Поднесли перепелов. Федор Никитич, взяв с подноса тушку и переложив себе, улыбнулся званому гостю:
– Ты, Афанасий, не робей. Двумя руками бери. Перепела ныне упитанные, засухи-то не было, жирок добрый нагуляли к морозам.
– Войны ныне нет, большой государь, поля ратями не потоптаны, вот урожай добрый и собрали. Все недоимки покрыли с лихвой. Мир даже Божьим тварям впрок. А уж народ-то как вельми рад, многие лета такое спокойствие не спускалось на нашу землю православную, – принимая перепела, уважительно поклонился губской староста города Курска.
– Коль винца сам подашь, не покичишься путем своим, то давай-ка мы с тобой тогда и служку отпустим, – предложил патриарх Московский и всея Руси и добавил: – Разговор у меня к тобе уж больно сурьезен.
– Да я, ведьм, холоп твой, Федор Никитич, и молодого государя нашего холоп. Мне тобе за великую радость услужить, – поднялся с лавки Афанасий и, приняв у уходившего служки кувшин, прошел к патриарху.
– Собе налей, Афанасий, – распорядился отец государя, – фряжское, сам король Сигизмунд пожаловал. За каждый год заточения по бочонку выдал. Три воза и получилось, – горько рассмеялся Федор Никитич.
– Лучше бы Псков отдал, больше пользы сталось, – отставив кубок, вздохнул Афанасий Мезенцев и, поняв что пришло время серьезного разговора, спросил: – Пошто честь мне оказал, Федор Никитич? Повелевай, исполню что надобно. Костьми лягу, но выполню волю твою.
– Намерен я вызвать из Тобольска молодого князя Кольцова. Государь наш, Михаил, воеводу желает под рукой иметь сибирского, да такого, чтоб по годам вровень был с ним. Курдас , стало быть. К тому же, и князь Пожарский за него печется.
Федор Никитич поднялся, прошел к столу и, взяв приготовленный загодя свиток, вручил Афанасию.
– Тут грамота. В Тобольск дьяком приказным поедешь за князем. Но соль тут иная. У князя в шуринах некий Иван Сотников. Тот-то нам и нужон. Постарайся, Афанасий Иванович, выведать про бубен шаманский, на тыльной стороне коего вся страна Шыбыр списана. Нет цены тому списку. Там и серебро, и злато указано. А самое главное – соляные озера, запасы которых превосходят крымские во сто крат. Разведаем свои, не нужно будет хана ублажать. Да и соль в разы дешевле станет. Пора нам книгу великого чертежу переписать. А ты на это дело дюже ловок и прилежен. Тобе ее и править, по нашему указу.
– Так, прям, нынче и выступать прикажешь?
– Ступай пока в Курск. Обоз поздней осенью токмо пойдет, с ним и выйдешь. Да пока не бахвалься о том, что со мной чаевничал, и тем паче о деле нашем. Дело сие государственной важности.

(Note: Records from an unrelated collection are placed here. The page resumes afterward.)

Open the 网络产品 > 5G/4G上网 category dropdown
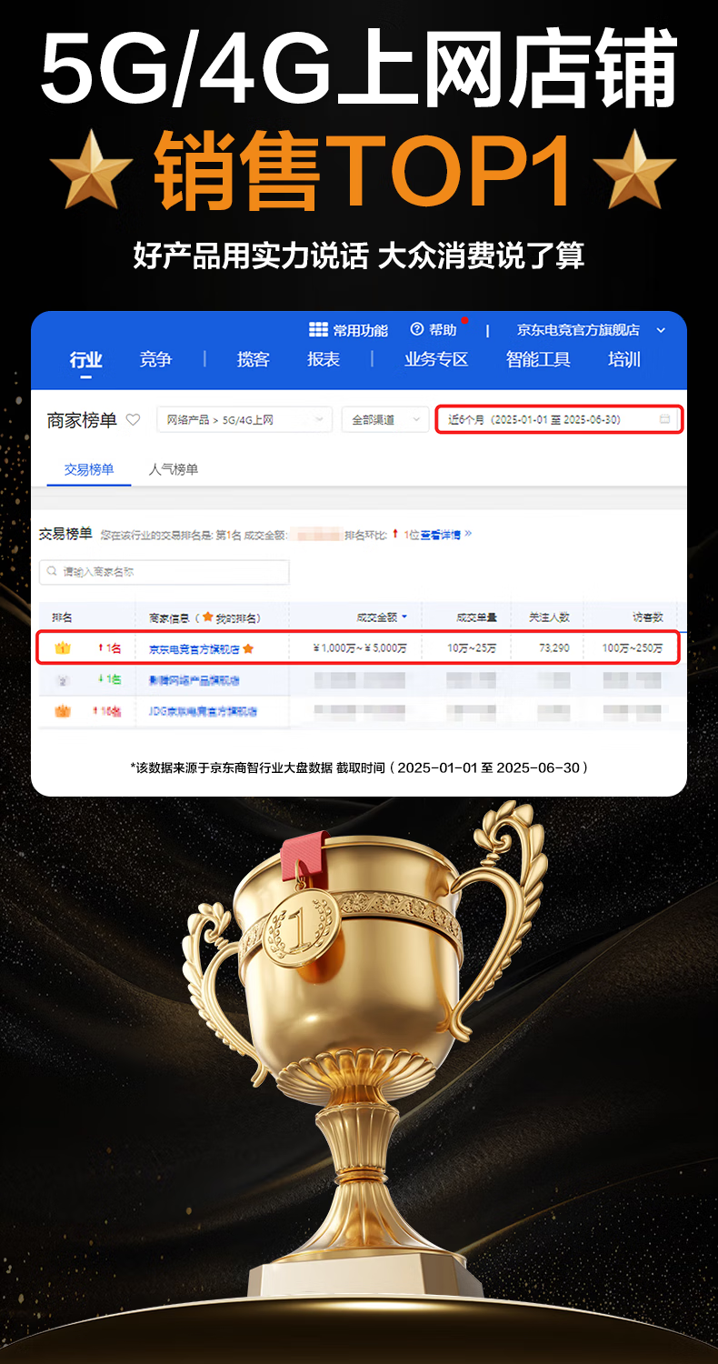The image size is (718, 1364). (x=244, y=420)
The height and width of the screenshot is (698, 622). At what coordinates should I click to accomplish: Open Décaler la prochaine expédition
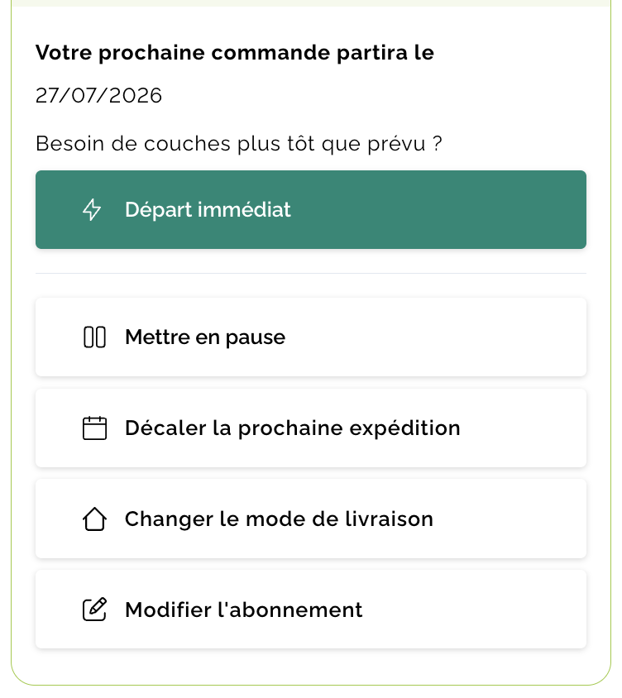311,428
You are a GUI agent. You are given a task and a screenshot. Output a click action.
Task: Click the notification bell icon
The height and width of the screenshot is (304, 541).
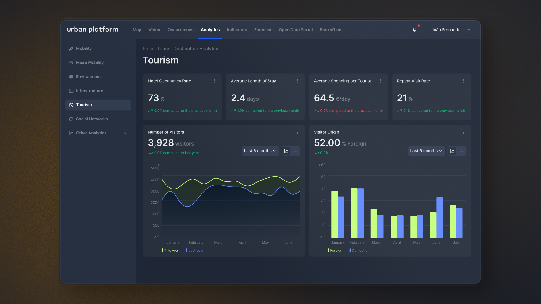pyautogui.click(x=415, y=30)
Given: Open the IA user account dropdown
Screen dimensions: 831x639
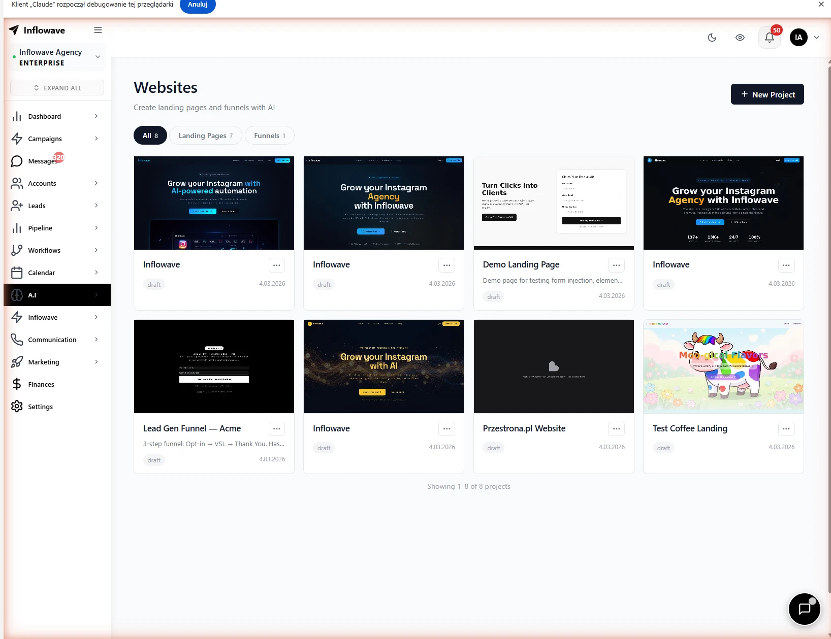Looking at the screenshot, I should [x=805, y=38].
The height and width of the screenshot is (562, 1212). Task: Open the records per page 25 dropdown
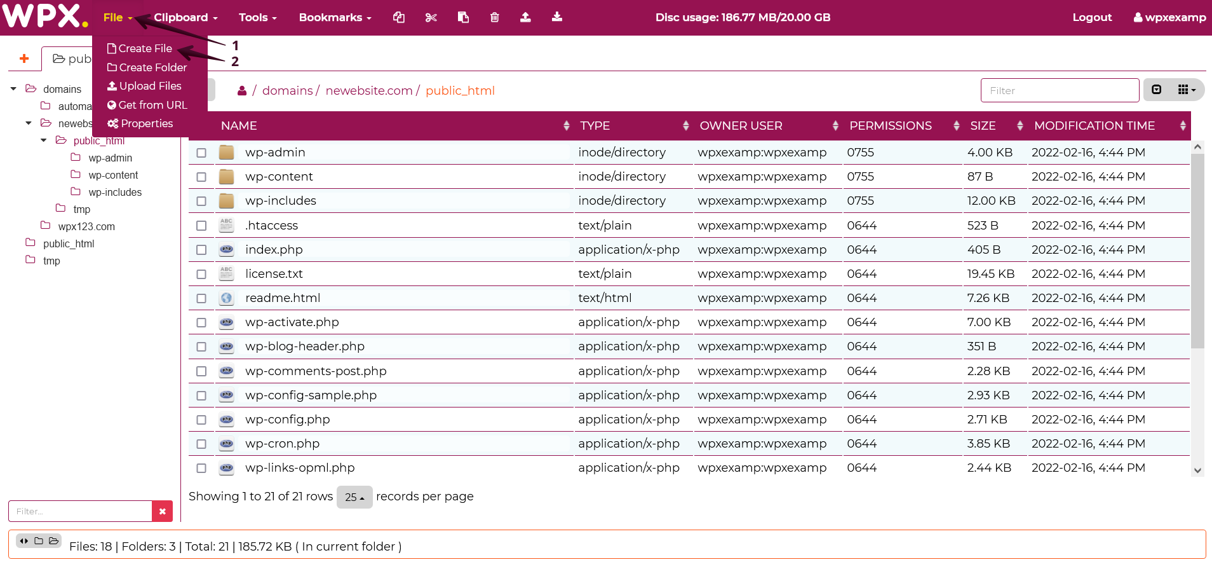(x=354, y=497)
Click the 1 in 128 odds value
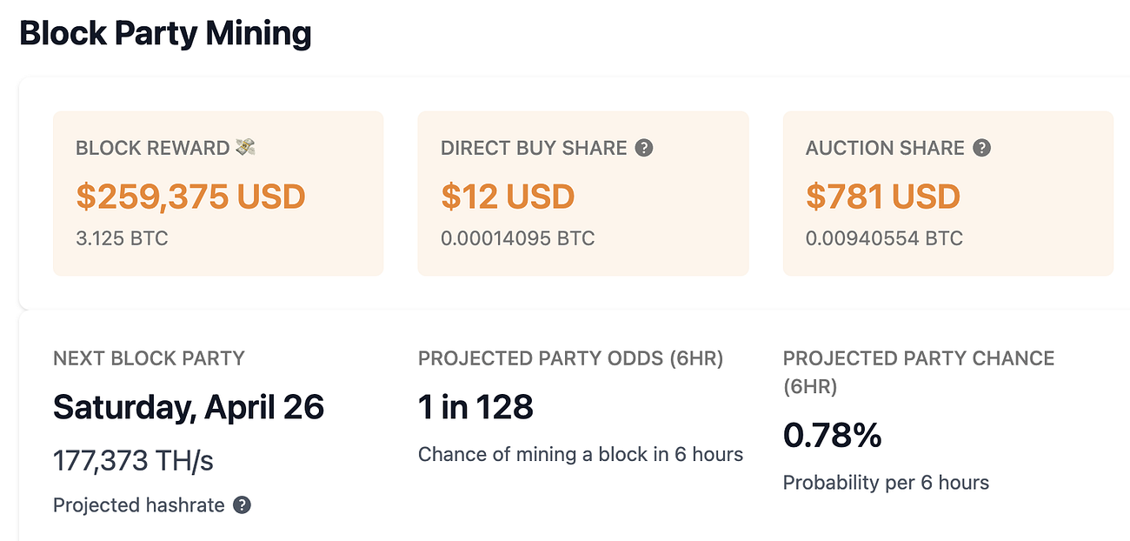Image resolution: width=1130 pixels, height=541 pixels. (475, 406)
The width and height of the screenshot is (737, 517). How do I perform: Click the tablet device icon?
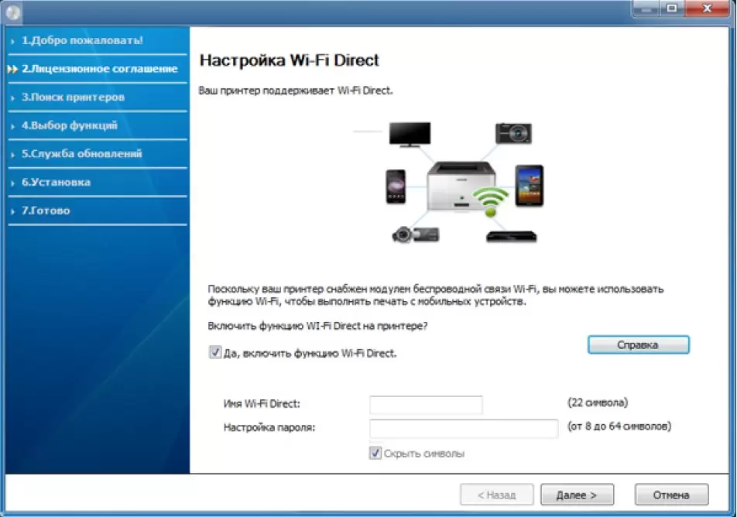(529, 184)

– Внял я, большой государь. Чай не зря был правой рукой воеводы столько лет в Курске, чтоб болтать о сём с первым встречным. Мои уста, Федор Никитич, могила.

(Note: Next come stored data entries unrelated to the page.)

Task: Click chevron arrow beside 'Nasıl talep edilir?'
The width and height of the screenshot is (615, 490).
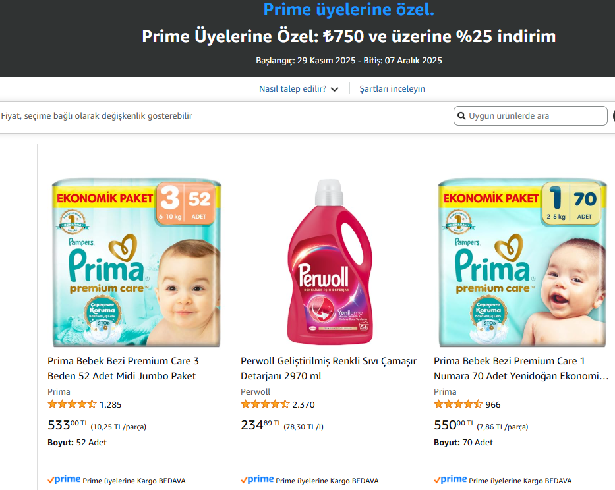Action: tap(335, 90)
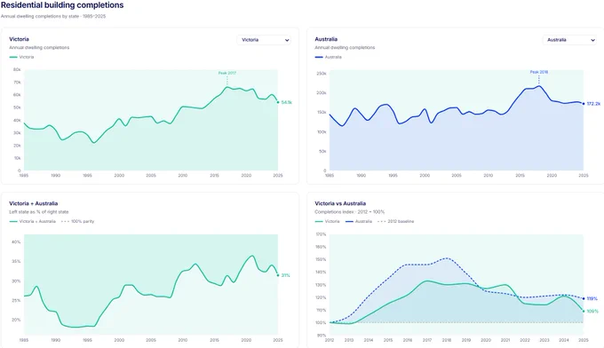Click the Australia legend in the index chart

(x=359, y=221)
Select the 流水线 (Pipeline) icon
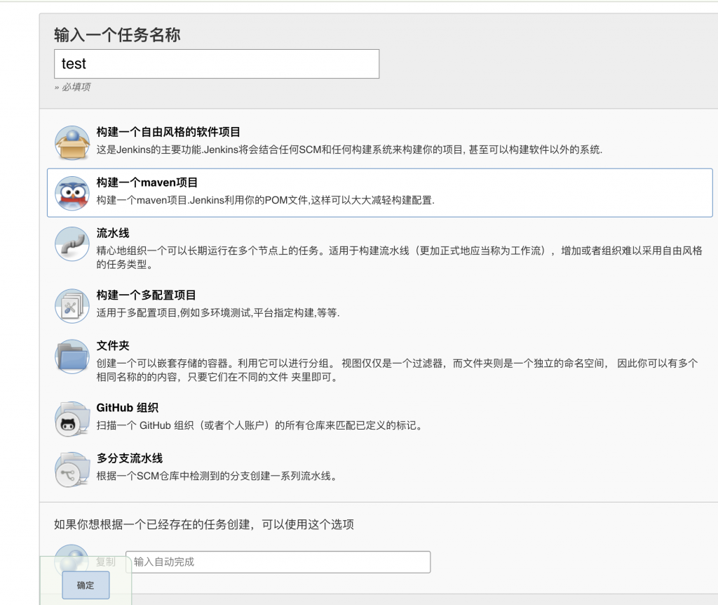718x605 pixels. [72, 244]
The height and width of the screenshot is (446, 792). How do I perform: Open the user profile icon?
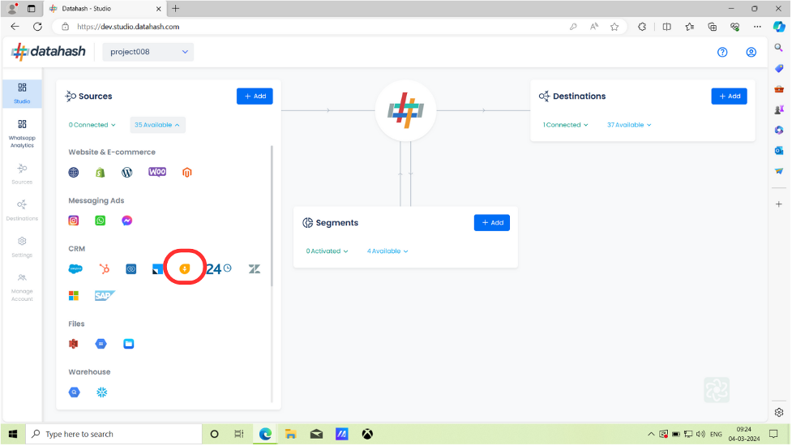(751, 52)
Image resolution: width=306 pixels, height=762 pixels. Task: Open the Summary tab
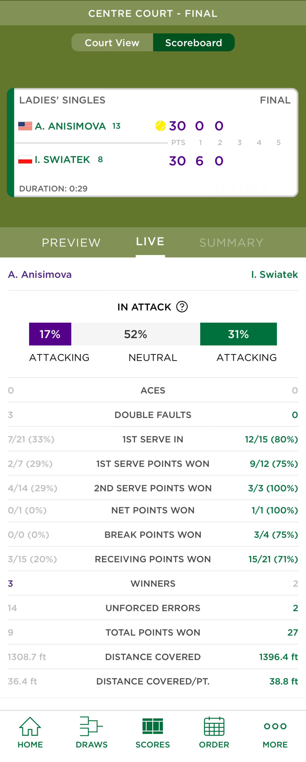tap(231, 243)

– Ну, с Богом, – подав руку для поцелуя, отпустил старосту отец государя всея Руси, – ступай с миром. К осени вызову.


МОРЕ МАНГАЗЕЙСКОЕ

Последним видением был Хвома, который теплым языком лизнул мокрое лицо Ванюшки…
Каким чутьем медведь нашел в холодном темном водовороте своего друга, ведомо, наверное, только зверю.
Хвома, схватив пастью за ворот рубахи утопающего, медленно поплыл к невидимому берегу.
Иван, находясь в полусознании, все-таки смог замершими пальцами развязать бечеву на поясе. И мокрые порты сползли с ног, вскоре исчезнув в пучине вместе с Казимиром, вцепившимся мертвой хваткой в одну из штанин.
А медведь, почувствовав, что освободился от лишней ноши, фыркая, довольно ходко поплыл к заводи.